The National Cotton Council is concerned that China’s announcement of significantly higher proposed tariffs on U.S. raw cotton shipped to that country would significantly harm the economic health of the U.S. cotton industry.
For the current 2017 crop year, China stands as the second largest export market with purchases of approximately 2.5 million bales of U.S. cotton.
“I cannot overstate the importance of China’s market to U.S. cotton farmers and the importance of U.S. cotton in meeting the needs of China’s textile industry,” NCC Chairman Ron Craft said. “The cotton industries of the United States and China enjoy a healthy, mutually beneficial relationship.”
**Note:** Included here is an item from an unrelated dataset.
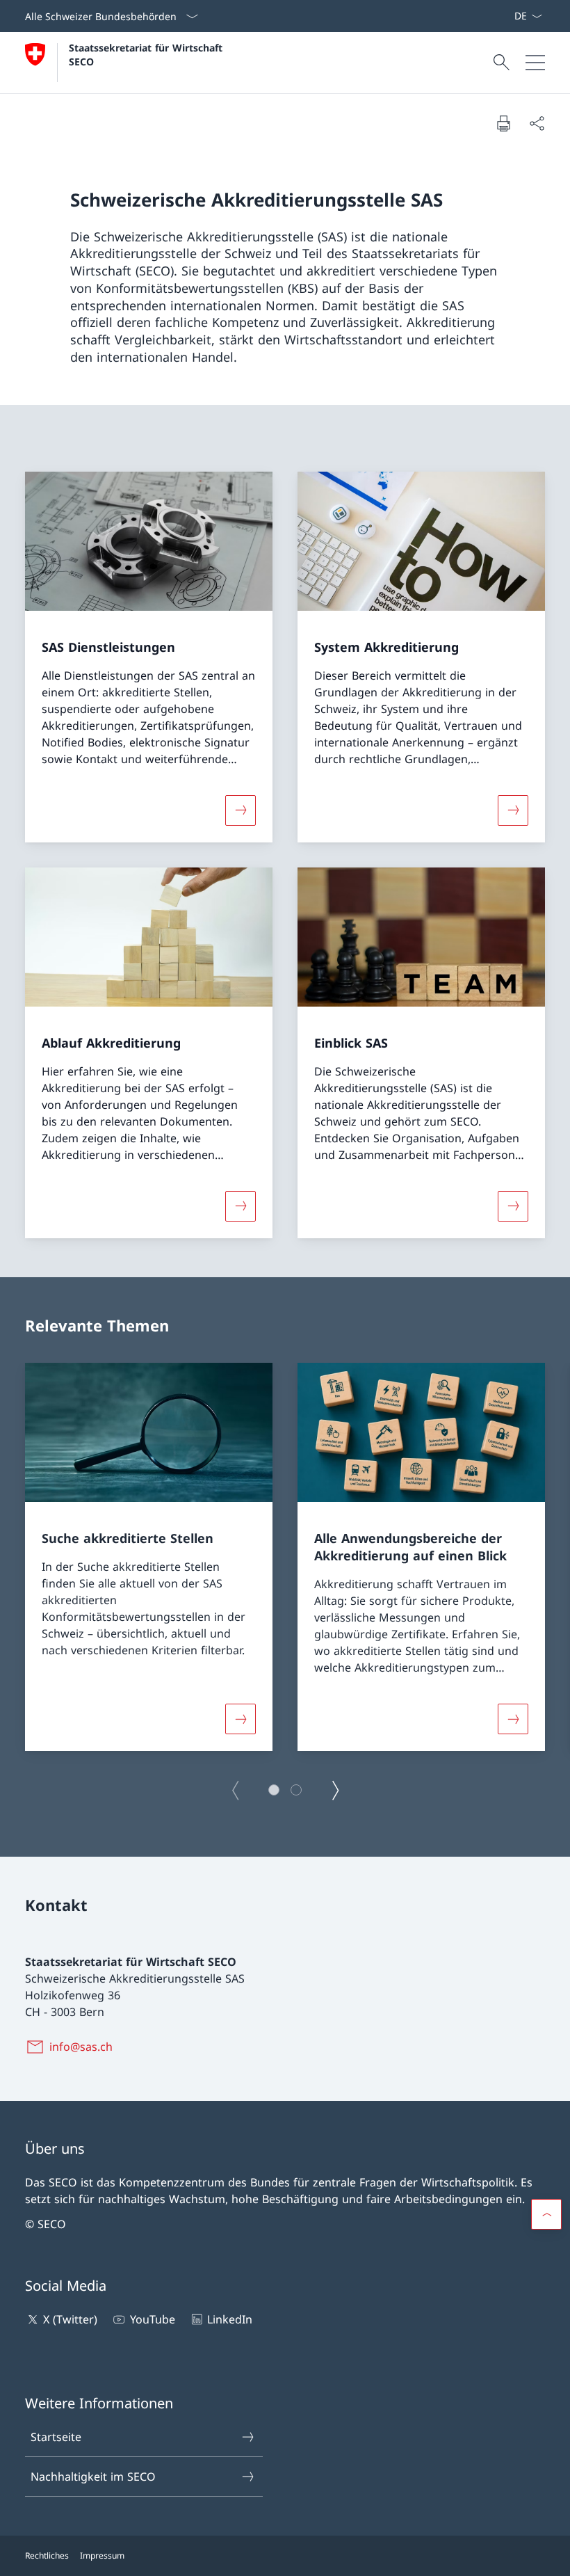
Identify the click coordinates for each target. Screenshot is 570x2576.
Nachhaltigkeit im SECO (93, 2476)
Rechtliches (47, 2555)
According to the USDA Foreign Agriculture Service GAIN Report, cotton has been listed among multiple U.S. agricultural products that could potentially be hit with higher tariffs from China — specifically an in-quota tariff that would increase from one percent to 26 percent. Following the announcement, the cotton market reacted accordingly – almost limit down on nearby contracts.
The GAIN Report noted that China’s proposal of retaliatory tariffs on selected U.S. agricultural products is in response to the recent U.S. proposed tariffs on Chinese imports resulting from the Section 301 investigation into the forced transfer of U.S. technology and intellectual property.
Craft said the NCC strongly encourages the two governments to engage in immediate discussions “that can resolve trade tensions and preserve this long-term collaborative relationship. The U.S. cotton industry stands ready to assist the U.S. government and our trading partners in China to find a resolution to this damaging trade dispute.”